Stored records
---*---

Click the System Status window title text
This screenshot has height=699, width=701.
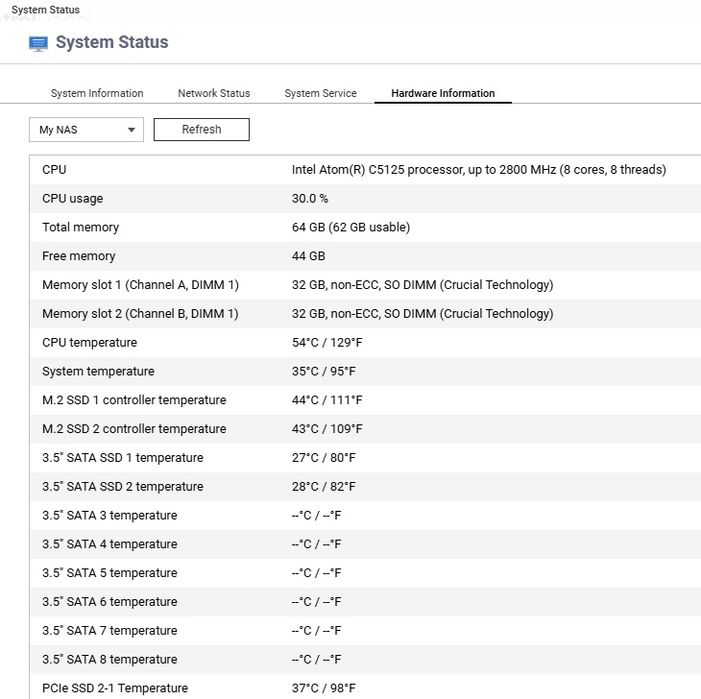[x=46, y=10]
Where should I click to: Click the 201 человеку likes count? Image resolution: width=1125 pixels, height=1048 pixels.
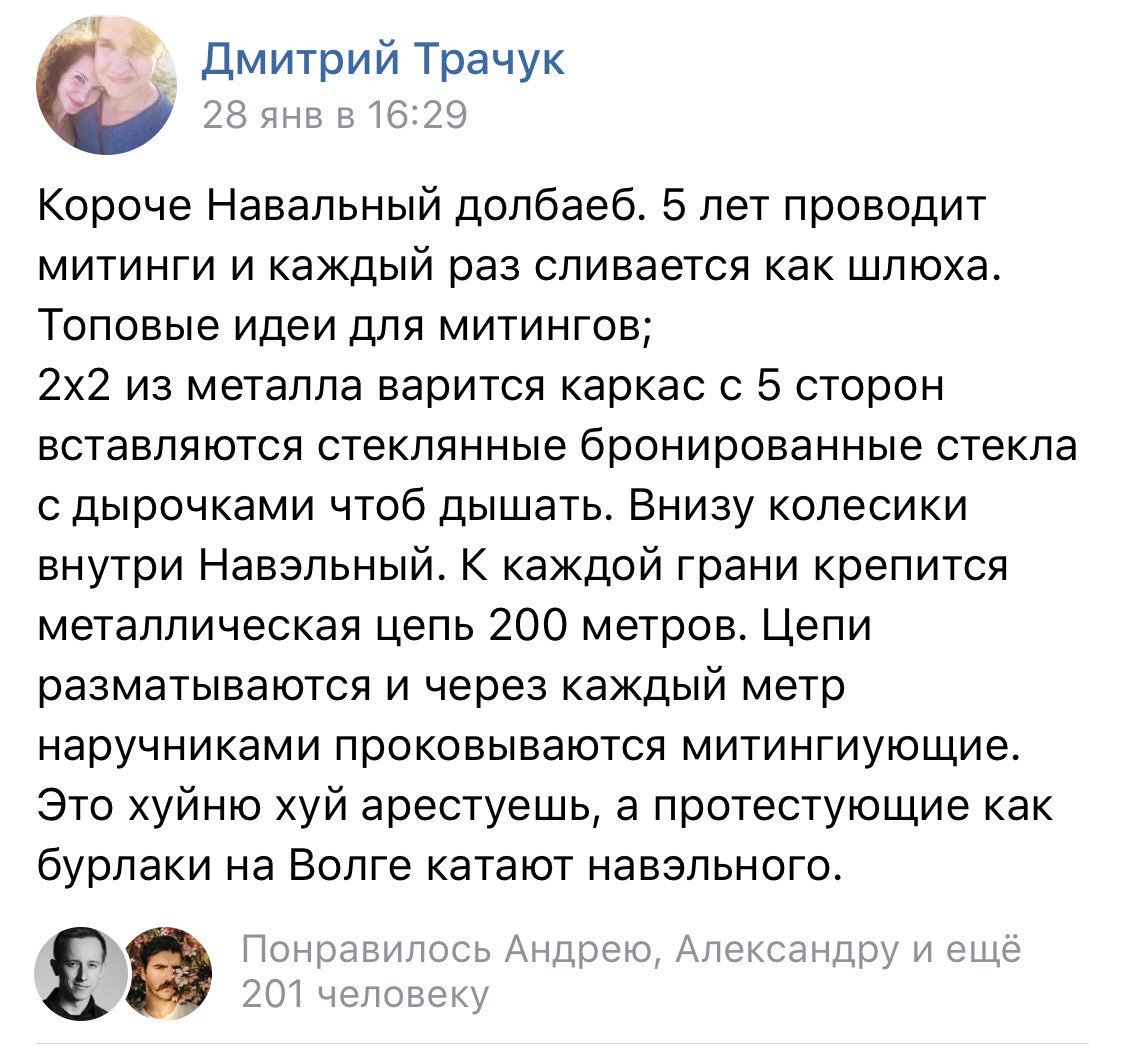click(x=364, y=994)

---*---

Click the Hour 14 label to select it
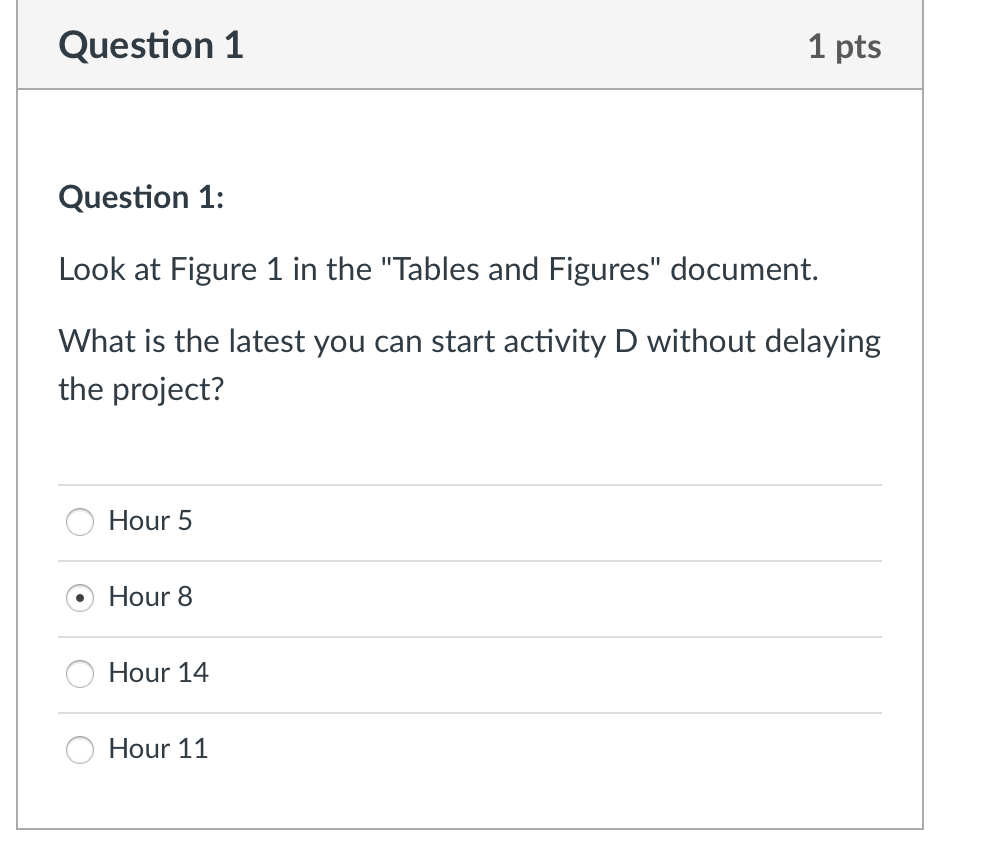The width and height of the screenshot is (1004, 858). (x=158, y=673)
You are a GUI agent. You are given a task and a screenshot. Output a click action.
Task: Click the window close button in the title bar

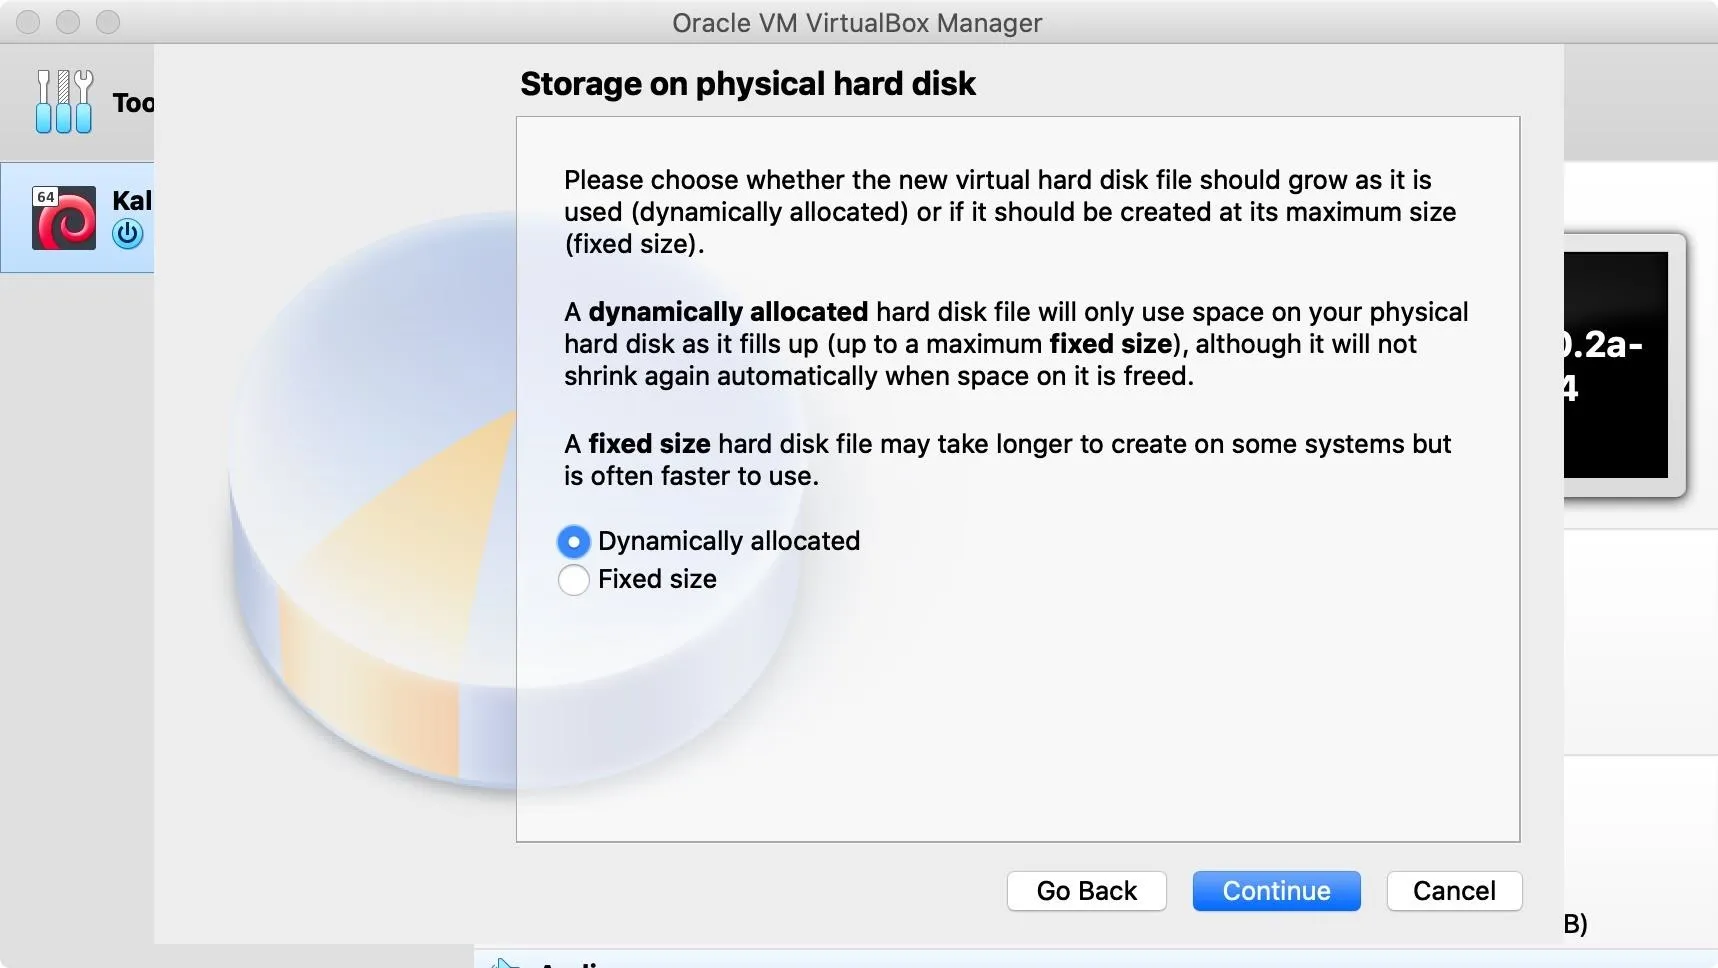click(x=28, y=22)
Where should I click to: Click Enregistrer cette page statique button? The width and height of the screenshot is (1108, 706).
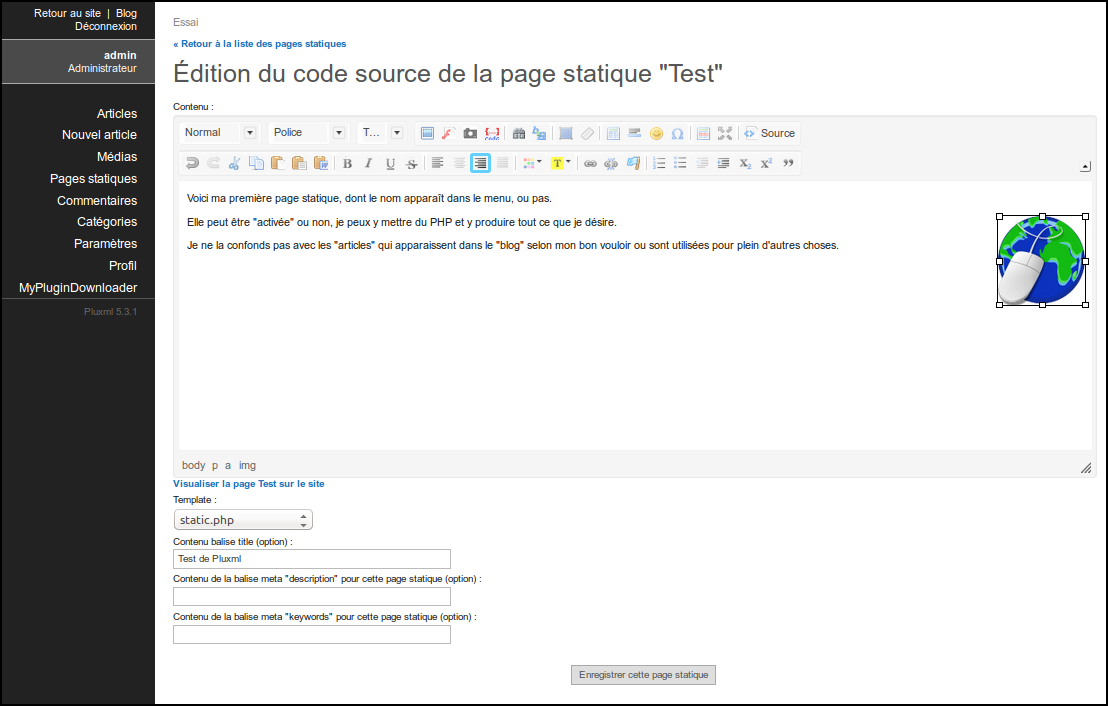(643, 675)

---*---

* **Problem to work on**
Among the entries above, copy exactly the stretch from the line holding "Click the Hour 14 label to select it" through the line holding "You are a GUI", leaving out any pictures.

* **Written solution**
Click the Hour 14 label to select it
The width and height of the screenshot is (1004, 858). (x=158, y=673)
You are a GUI agent. You are given a task and a screenshot. Output a click action.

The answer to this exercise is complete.